Me recordó que Genaro siempre me recomendaba aprender a escribir con la punta del dedo en vez de hacerlo con un lápiz, para así no acumular notas. Don Juan me aseguró que lo que Genaro realmente había querido decir era que, mientras estaba yo en estados de conciencia acrecentada, debía utilizar emanaciones no habituales para archivar diálogos y vivencias, y algún día recordarlo todo al hacer brillar nuevamente el resplandor de la conciencia en las emanaciones usadas como archivo.
Prosiguió, explicando que un estado de conciencia acrecentada es visto no sólo como un resplandor que abarca mayor profundidad dentro de la forma ovoide de los seres humanos, sino también como un resplandor más intenso en la superficie del capullo. Sin embargo no es nada comparado con el resplandor producido por un estado de conciencia total, que es visto como una explosión de incandescencia en todo el huevo luminoso. Es una explosión de luz de tal magnitud que los límites de la concha se vuelven difusos y las emanaciones interiores se extienden más allá de todo lo imaginable.

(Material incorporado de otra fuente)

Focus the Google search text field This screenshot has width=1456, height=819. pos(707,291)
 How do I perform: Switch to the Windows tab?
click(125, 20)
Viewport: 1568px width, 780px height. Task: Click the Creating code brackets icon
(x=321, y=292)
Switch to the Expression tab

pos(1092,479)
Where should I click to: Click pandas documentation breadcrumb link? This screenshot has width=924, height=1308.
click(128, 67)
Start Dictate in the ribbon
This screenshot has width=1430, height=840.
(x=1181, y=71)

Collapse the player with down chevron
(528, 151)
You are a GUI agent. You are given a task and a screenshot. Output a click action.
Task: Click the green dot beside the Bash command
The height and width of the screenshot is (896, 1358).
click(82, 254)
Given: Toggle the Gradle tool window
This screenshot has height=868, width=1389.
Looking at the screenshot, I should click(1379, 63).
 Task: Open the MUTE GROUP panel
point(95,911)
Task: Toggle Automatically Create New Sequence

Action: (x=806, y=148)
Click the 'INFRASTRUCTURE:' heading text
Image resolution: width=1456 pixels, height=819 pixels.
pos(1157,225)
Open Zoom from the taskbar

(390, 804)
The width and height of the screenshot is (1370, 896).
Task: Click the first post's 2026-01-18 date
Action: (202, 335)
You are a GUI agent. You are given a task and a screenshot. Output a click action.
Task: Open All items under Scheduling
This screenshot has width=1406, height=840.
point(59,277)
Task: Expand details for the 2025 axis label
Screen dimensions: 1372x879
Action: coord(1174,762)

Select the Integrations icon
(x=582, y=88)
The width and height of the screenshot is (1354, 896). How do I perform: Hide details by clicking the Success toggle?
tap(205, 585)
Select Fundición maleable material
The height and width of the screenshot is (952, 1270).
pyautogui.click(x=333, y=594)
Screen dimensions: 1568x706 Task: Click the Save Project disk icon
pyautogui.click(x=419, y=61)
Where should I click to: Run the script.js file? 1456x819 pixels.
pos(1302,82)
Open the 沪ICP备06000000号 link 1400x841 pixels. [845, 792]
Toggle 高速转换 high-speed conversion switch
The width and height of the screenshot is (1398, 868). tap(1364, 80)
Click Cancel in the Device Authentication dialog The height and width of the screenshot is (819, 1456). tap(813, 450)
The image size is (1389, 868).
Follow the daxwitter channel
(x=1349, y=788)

– ¿Esos son casos especiales, don Juan?
– Desde luego. Sólo los videntes los viven. Ningún otro hombre o criatura viviente se ilumina así. Los videntes que premeditadamente alcanzan la conciencia total son algo digno de verse. Ese es el momento en el que arden por dentro. El fuego interior los consume. Y en plena conciencia se funden con las emanaciones en grande, y se expanden en la eternidad.
Me quedé unos días más en Sonora, y luego regresamos en coche a la casa, en el sur de México, donde vivían don Juan y su grupo de videntes.
El día siguiente fue cálido y brumoso. Me sentía con flojera, y de alguna manera molesto. A media tarde había en ese pueblo una quietud desesperante. Don Juan y yo estábamos sentados en los sillones de la sala. Le dije que la vida en el México rural no era lo ideal para mí. Algo me hacía sentir que el silencio del pueblo era forzado. Y esto me causaba una tremenda frustración. El único ruido que alguna vez llegué a escuchar era el sonido de voces de niños gritando, en la distancia. Nunca pude enterarme si jugaban o gritaban de dolor.